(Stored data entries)
□ □ □
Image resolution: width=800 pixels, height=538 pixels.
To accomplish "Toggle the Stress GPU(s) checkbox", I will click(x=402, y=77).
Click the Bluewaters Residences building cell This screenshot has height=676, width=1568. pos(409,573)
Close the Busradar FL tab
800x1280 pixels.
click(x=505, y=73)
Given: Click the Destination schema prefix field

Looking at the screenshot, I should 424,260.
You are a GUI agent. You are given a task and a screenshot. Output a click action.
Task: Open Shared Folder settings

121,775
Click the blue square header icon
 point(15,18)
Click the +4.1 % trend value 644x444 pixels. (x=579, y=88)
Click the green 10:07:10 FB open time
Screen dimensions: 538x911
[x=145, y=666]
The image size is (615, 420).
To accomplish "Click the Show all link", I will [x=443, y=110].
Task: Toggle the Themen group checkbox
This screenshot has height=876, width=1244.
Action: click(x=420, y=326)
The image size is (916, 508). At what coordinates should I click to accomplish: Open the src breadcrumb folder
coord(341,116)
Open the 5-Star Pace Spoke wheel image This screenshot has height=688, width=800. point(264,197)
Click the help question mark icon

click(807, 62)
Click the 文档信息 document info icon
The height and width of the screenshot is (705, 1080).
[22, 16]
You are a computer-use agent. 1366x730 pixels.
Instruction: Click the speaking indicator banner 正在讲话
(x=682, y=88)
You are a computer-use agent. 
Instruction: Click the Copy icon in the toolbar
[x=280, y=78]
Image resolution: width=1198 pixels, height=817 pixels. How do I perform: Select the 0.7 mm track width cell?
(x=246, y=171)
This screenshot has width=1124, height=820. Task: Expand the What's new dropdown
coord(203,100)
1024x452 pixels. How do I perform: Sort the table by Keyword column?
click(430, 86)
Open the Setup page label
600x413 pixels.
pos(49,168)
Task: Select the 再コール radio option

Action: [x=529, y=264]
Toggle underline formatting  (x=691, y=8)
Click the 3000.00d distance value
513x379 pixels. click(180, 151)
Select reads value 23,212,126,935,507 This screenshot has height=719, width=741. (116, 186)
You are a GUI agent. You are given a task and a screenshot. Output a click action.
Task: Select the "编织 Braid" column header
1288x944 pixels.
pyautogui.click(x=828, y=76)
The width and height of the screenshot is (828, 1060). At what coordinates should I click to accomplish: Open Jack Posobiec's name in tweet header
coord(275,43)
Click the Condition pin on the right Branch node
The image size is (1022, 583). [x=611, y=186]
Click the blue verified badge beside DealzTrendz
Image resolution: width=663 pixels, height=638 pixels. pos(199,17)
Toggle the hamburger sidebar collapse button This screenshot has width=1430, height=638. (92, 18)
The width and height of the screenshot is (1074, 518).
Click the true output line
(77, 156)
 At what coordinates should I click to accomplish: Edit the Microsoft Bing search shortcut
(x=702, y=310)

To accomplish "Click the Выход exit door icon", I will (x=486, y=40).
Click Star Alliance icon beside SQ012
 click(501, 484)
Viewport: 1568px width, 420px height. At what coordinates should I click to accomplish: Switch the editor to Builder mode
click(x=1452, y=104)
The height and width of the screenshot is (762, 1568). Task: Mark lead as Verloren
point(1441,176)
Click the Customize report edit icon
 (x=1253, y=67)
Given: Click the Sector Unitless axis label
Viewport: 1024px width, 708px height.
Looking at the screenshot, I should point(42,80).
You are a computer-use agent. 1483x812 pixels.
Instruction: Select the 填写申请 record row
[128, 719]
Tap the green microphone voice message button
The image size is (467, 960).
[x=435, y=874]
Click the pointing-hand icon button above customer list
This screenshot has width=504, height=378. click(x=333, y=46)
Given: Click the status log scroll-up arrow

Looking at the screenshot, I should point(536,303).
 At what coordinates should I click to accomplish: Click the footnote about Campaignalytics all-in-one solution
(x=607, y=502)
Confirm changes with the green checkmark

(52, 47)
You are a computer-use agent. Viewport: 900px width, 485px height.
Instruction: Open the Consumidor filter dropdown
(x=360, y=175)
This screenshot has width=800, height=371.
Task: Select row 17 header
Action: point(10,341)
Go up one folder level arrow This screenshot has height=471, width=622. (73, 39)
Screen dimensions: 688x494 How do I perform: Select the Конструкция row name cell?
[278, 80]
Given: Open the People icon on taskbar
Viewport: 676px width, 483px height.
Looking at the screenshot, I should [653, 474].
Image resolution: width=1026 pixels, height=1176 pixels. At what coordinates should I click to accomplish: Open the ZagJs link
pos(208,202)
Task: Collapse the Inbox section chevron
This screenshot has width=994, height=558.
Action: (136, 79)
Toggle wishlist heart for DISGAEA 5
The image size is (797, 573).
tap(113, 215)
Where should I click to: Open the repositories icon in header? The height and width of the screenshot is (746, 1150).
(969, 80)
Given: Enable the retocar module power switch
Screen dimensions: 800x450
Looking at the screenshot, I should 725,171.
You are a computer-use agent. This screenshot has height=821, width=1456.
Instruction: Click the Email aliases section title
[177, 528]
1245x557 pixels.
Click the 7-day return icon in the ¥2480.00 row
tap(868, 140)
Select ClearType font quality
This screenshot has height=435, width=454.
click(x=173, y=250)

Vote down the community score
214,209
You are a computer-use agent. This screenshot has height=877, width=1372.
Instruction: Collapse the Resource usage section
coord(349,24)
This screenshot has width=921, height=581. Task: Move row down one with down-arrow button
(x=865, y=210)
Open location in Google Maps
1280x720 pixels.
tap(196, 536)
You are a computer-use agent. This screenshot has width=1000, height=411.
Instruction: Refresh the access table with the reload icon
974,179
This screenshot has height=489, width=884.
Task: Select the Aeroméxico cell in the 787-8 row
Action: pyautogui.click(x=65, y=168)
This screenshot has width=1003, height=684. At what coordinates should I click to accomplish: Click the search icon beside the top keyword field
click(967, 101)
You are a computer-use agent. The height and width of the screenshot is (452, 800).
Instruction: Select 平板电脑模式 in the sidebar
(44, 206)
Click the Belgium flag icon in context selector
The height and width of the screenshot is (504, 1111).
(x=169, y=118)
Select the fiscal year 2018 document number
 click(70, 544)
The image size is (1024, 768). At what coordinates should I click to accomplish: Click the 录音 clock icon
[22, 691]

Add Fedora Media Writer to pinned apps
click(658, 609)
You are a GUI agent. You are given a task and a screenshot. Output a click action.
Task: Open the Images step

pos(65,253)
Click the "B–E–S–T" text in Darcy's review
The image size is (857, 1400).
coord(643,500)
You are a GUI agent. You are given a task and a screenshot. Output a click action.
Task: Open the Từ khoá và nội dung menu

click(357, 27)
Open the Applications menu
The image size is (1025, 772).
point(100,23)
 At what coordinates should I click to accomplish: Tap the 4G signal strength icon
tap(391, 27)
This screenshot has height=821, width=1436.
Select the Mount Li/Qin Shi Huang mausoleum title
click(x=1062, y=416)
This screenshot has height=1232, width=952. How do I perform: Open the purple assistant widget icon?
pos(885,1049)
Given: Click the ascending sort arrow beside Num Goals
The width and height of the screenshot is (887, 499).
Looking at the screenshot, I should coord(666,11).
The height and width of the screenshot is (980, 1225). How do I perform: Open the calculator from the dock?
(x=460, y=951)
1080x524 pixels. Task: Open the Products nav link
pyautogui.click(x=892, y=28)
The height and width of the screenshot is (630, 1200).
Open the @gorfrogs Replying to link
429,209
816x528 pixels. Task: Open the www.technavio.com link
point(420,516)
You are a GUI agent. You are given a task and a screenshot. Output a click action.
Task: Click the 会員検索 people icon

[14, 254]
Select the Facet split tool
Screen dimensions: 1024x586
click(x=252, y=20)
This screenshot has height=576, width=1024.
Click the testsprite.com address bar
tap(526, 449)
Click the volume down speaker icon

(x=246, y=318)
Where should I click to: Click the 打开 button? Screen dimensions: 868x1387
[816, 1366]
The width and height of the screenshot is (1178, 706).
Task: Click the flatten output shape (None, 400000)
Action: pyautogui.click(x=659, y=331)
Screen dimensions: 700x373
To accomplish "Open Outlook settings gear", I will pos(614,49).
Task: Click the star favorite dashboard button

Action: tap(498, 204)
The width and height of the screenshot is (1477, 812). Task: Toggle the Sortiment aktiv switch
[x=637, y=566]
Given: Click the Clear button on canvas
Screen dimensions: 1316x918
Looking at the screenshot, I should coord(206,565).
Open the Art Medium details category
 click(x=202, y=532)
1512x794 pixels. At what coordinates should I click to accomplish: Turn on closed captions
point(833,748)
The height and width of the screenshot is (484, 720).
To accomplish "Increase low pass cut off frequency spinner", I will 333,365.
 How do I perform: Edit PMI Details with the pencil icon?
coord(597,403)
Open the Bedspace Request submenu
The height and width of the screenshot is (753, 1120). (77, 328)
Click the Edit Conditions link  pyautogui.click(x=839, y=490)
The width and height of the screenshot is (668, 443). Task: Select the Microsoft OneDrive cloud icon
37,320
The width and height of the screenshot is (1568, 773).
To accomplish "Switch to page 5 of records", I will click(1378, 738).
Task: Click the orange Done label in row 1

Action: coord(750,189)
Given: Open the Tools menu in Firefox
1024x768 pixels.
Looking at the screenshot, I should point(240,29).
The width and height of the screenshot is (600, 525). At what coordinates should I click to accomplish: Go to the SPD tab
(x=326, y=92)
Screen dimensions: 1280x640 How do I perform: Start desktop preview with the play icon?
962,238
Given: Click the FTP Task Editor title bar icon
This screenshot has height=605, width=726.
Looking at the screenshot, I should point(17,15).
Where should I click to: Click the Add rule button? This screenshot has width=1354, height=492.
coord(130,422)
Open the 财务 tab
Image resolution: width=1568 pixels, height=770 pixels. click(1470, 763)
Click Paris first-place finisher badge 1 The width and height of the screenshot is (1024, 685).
□ □ □
What to produce
Every line that contains "checkbox" should be copied out of the data.

Solution below
To accomplish "Toggle the Stress GPU(s) checkbox", I will click(x=402, y=77).
Task: Toggle the Themen group checkbox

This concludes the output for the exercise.